6:30 a.m. Light drizzle: The man in the pink T-shirt and distressed denim jeans blows his nose noisily while the jogger who is circumnavigating the pond in the park scatters frightened ducklings from their roost under the overhang of the edging stones.
Mr Bateman has a new No.9 on his front door. Unusually, he has decided not to remove the old brass one and has opted instead to fasten a new, slightly smaller (brass effect) plastic one directly over the top of it. From a distance the resulting collage is completely illegible.
The individual barcode stickers on each of the stone setts laid at the barn conversion a couple of years ago have finally worn away leaving dark rectangular stains where they once were.
The concierge with the Polyveldt shoes and black polo shirt says he hasn’t had a pay rise in nine years. “I’m going to jack it in and have a couple of months in Goa” he says.
“Champion!” exclaims the man in the grey flannels and Oxford shirt from deep inside his rose garden.
I round a corner into the back alley of the terrace. Two tanned men are kissing on a doorstep. On seeing me, the older of them says, “I’m his grandad, by the way” and the younger man—gold earrings and dressing gown—doubles over, laughing. “We’re not that way inclined,” reiterates the older man, irritated, “and if you are, then I sympathise!”
A few doors down, an angry woman in a sari brandishes a yard brush at her neighbour:
“Keep your fucking children under fucking control!” she screams, “Fucking leave me a-fucking-lone!”
A black cat wearing a cobweb cowl watches on from behind the wheelie bins.
The weeds between the flags on the narrow pavements are knee high in some of the back streets—mainly long grasses and ragwort. I graze my knuckles on a concrete lamp post as I squeeze past the man with the slicked back nicotine hair on a narrow pavement. He falls backwards into a hedge but rebounds upright again to continue on his way.
The man who wears the all-year-round head-to-toe waterproofs comes out of the bottom of Grasmere Road, turns left towards the park, then turns round and runs back again. It’s the first time I’ve seen him since March 23rd 2012.

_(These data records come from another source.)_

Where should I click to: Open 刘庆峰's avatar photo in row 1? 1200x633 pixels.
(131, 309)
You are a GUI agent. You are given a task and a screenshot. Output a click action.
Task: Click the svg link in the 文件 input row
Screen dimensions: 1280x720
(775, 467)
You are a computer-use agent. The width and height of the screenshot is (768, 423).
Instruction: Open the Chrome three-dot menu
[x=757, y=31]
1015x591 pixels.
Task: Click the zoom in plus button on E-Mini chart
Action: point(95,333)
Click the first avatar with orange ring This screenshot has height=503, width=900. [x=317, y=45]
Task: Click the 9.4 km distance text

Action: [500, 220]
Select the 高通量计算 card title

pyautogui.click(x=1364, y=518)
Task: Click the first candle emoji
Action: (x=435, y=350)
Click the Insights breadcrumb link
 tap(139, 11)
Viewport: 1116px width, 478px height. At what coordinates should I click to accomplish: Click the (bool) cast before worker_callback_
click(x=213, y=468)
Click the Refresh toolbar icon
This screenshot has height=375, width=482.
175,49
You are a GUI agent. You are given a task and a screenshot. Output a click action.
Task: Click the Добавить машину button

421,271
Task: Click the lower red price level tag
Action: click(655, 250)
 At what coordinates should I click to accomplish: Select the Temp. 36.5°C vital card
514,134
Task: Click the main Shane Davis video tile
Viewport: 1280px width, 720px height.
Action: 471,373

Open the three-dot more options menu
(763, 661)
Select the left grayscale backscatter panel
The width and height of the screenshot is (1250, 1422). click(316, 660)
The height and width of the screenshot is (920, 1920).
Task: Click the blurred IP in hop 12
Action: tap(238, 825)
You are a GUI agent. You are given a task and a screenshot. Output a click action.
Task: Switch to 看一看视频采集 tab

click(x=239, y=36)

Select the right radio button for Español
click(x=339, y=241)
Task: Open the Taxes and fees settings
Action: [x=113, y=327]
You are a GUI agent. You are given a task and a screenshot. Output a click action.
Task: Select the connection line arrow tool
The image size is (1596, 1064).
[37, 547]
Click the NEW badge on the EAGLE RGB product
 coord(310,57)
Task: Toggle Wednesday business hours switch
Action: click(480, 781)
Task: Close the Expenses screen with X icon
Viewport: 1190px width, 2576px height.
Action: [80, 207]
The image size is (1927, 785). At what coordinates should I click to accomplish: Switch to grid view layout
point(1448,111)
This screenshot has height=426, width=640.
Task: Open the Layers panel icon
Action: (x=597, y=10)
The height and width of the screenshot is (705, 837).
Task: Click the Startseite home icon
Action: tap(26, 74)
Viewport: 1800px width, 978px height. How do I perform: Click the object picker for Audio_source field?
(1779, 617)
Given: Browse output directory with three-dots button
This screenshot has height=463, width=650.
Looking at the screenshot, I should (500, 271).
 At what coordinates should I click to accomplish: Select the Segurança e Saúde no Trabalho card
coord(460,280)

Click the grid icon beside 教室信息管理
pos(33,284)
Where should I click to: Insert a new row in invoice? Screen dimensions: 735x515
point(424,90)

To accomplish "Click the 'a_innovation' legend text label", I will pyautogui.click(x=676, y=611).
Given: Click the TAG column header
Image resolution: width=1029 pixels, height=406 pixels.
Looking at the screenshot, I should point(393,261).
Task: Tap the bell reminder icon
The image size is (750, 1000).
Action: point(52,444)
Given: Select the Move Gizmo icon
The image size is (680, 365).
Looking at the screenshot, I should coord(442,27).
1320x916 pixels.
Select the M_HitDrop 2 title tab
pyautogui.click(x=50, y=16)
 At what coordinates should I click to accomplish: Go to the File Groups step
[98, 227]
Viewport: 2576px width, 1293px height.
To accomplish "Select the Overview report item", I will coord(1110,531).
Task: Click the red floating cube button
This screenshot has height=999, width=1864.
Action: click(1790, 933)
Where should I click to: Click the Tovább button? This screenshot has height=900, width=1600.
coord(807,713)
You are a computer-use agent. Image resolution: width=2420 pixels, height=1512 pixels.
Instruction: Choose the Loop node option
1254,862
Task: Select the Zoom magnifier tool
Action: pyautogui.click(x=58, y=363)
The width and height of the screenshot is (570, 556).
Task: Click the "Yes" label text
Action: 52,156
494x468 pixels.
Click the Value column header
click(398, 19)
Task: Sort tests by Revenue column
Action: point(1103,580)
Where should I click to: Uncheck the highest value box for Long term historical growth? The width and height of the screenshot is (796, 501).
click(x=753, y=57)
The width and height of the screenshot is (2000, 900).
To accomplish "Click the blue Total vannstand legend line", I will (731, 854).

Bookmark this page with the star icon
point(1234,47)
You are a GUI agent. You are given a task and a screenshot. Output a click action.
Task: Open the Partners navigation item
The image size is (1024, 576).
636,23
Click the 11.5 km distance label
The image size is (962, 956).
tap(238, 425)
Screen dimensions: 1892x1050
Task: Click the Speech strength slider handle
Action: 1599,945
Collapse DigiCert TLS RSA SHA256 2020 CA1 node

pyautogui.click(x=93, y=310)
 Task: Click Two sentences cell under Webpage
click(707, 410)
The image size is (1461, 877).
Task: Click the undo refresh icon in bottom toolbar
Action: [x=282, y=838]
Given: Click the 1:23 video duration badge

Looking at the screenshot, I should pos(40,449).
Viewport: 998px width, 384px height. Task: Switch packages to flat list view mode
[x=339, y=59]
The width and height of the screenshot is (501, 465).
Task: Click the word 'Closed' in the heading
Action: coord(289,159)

Later, at the shattered old farm on the moor, the middle-aged Flora Poste who has moved in at one of the cottages is tending her hanging baskets. Since she arrived a few months ago the decrepit doors and aching window frames have been painted a fashionable eau de nil and there are crushed cloves in the yard. Her influence has yet to reach the main house though where there is still dog sick on the doorstep and a badly written note in the porch window: Leave parcels In the WOODSHED.